IPFS repair mechanism for durable storage

Let’s assume that you want to store some data that is very important for a long time. IPFS has some pretty good preconditions for ensuring data integrity, with content-addressed storage with secure hashes as identifiers.

So how would I set up a number of IPFS nodes to actually do store important data? Assuming that IPFS nodes are physically distributed in different AWS availability zones / regions as well as different physical machines.

First of all, IPFS nodes should be configured in such a way that they validate data on lookup, so you have a guarantee that you will never get wrong data for a hash. I guess this is covered by the HashOnRead config option, correct?

Second, there should be some kind of background process that regularly validates blocks, discards invalid blocks, and requests them again over the network. Basically a background repair mechanism similar to e.g. what is available for cassandra.

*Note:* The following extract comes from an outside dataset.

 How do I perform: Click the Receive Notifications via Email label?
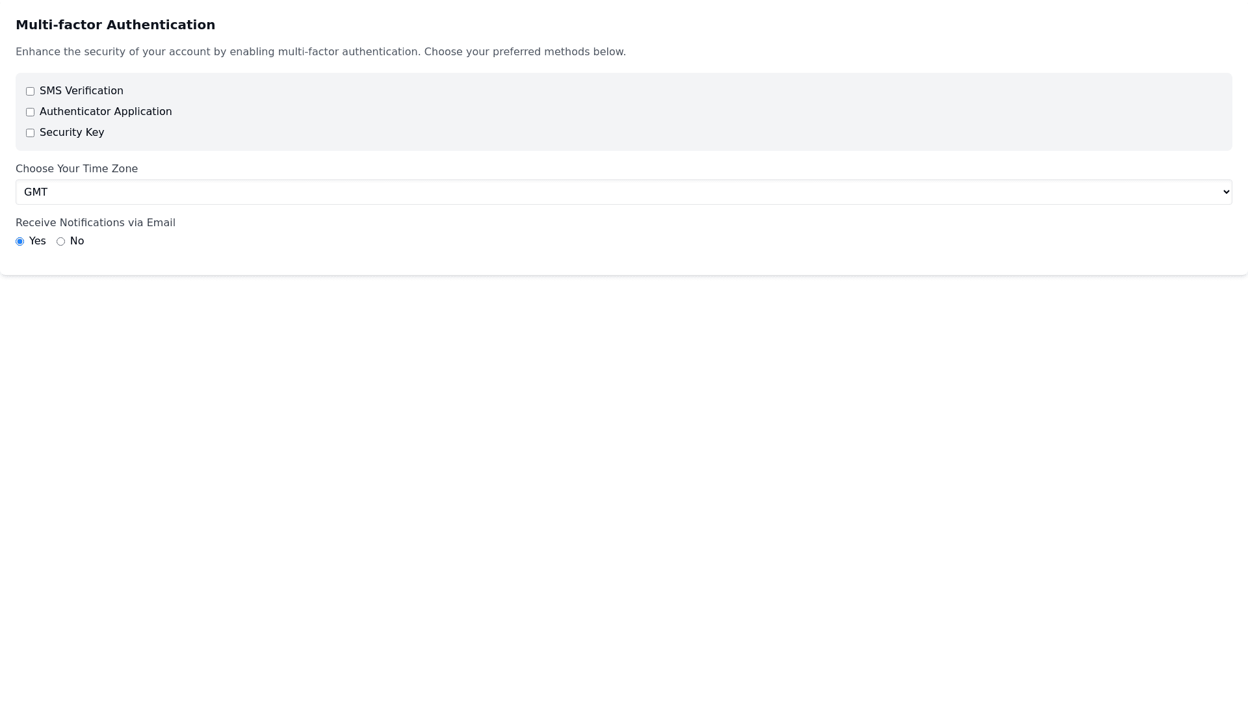(x=96, y=223)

Ideally, corrupted blocks should be stored somewhere (lost+found) in case you can’t recover the block from the network.

Does such a repair mechanism exist? If so, how would I configure it?

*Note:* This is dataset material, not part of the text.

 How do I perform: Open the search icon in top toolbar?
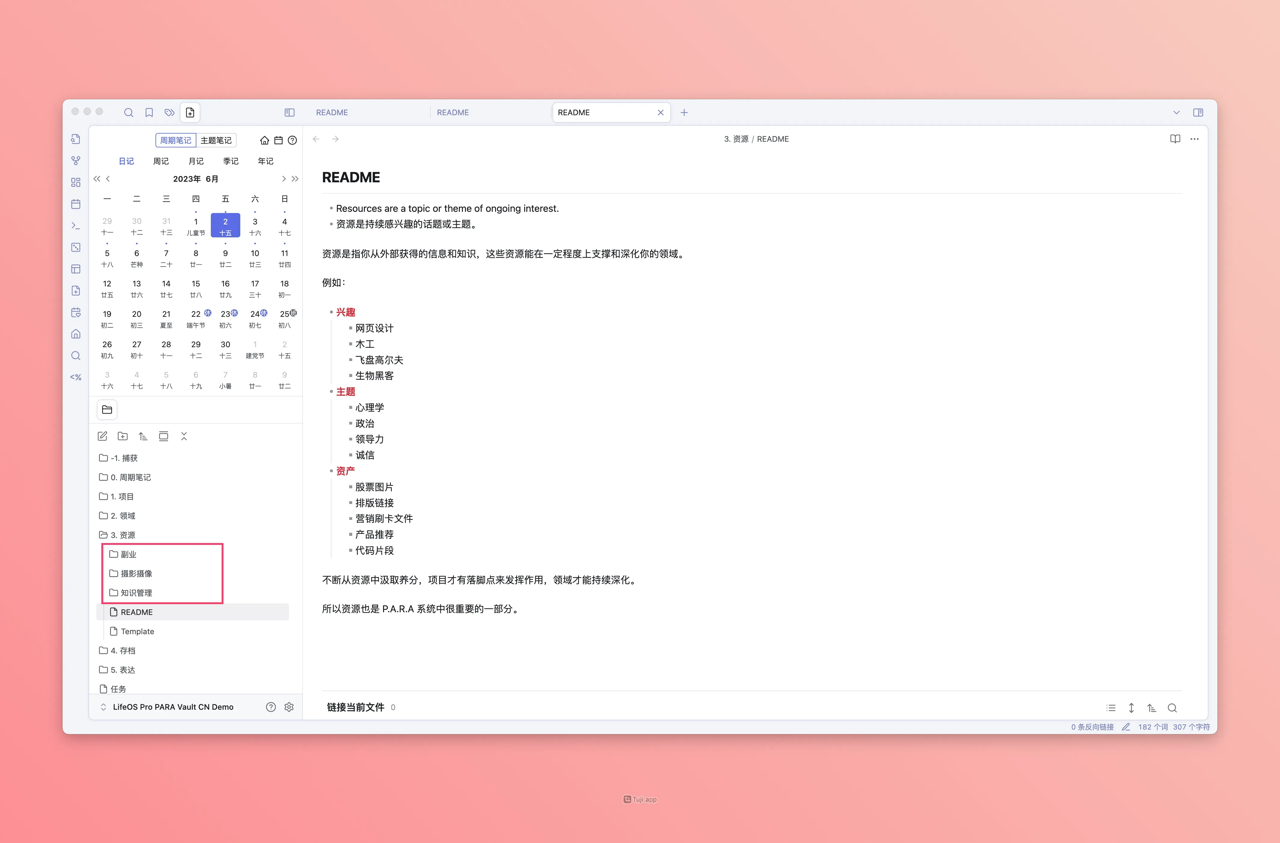click(129, 112)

So how would I set up a number of IPFS nodes to actually do store important data? Assuming that IPFS nodes are physically distributed in different AWS availability zones / regions as well as different physical machines.

You’ll probably want to use something like ipfs-cluster. It’s currently alpha-quality but we are already running it ourselves and it works quite well (and uses the same CLI/HTTP interface):

All IPFS nodes will validate data received from other peers when they receive it. HashOnRead tells the node to re-hash when reading from the local datastore.

Does such a repair mechanism exist? If so, how would I configure it?

Not at the moment.

Note 1: In this case, we probably wouldn’t want repair to be fully automated as such failures usually mean that a disk is failing (and should be replaced before recovery is attempted.

Note 2: If you’re willing to make the failure-domain a single IPFS node, you can use IPFS cluster (I believe it has a repair mechanism although I’m not sure how automated it is.

1 Like

Thanks. We are definitely going to use ipfs-cluster on the cloud side of things.

Yes, this is exactly what I want, to protect against bitflips. If you store sufficiently large quantities of data, they do happen, even if your storage medium is not close to end of life.

The overhead should not be that big on go-ipfs, right?

Automated + logging errors to alert of impending trouble would be the best option.

These will be individual devices (android devices and raspberry pi), with pretty low specs, so it would be great if this was built in to the ipfs binary.

It seems to me that writing this from the outside is not possible because the ipfs repo api is not rich enough. What will ipfs repo verify do in case of a bad block? I could not find any docs.

Verifying (cryptographic) hashes on every read is expensive however, we can (and probably should) randomly sweep parts of the datastore.

It seems to me that writing this from the outside is not possible because the ipfs repo api is not rich enough. What will ipfs repo verify do in case of a bad block? I could not find any docs.

It returns a list of corrupted blocks. The missing pieces are:

  1. A nice machine readable output. One can easily parse the output of this command but it should have been machine readable from the start.
  2. A way to remove the corrupted blocks (so they can be re-fetched).

Hi @rklaehn, I’m the lead developer for ipfs-cluster. While we’re always improving, things are a bit rough to get started, so feel free to reach out if you need any help.

Can you put numbers on it? Will it actually slow things down, or will it just increase CPU load a bit on systems without extremely good persistent storage?

As mentioned above, I would prefer to have the block repair functionality in the IPFS binary. I mean, ensuring data integrity is a core function of ipfs for me.

However, I can understand if you decide to not have this functionality built in to keep things simple. But then it would be great if at least it was possible to implement it via some kind of script using the api.

Thanks for the offer. You will probably hear from us once we set up a cluster on AWS. You do support “cluster of cluster”, right? That would be helpful if you want to be extra paranoid and spread the data not just over availability zones but also over regions.

It will significantly increase CPU load (I don’t have numbers but hashing is already shows up pretty high on our CPU profiles). You can, of course, turn HashOnRead on if you’re willing to pay the price but most users won’t need it.

As mentioned above, I would prefer to have the block repair functionality in the IPFS binary.

I would actually like this (for pinned data, at least). However, it likely won’t happen in IPFS itself in the near future (unless someone steps up to implement it).

You can distribute your peers over regions while keeping them in the same cluster too. Cluster-of-cluster is not perfectly supported yet (but you can test it!)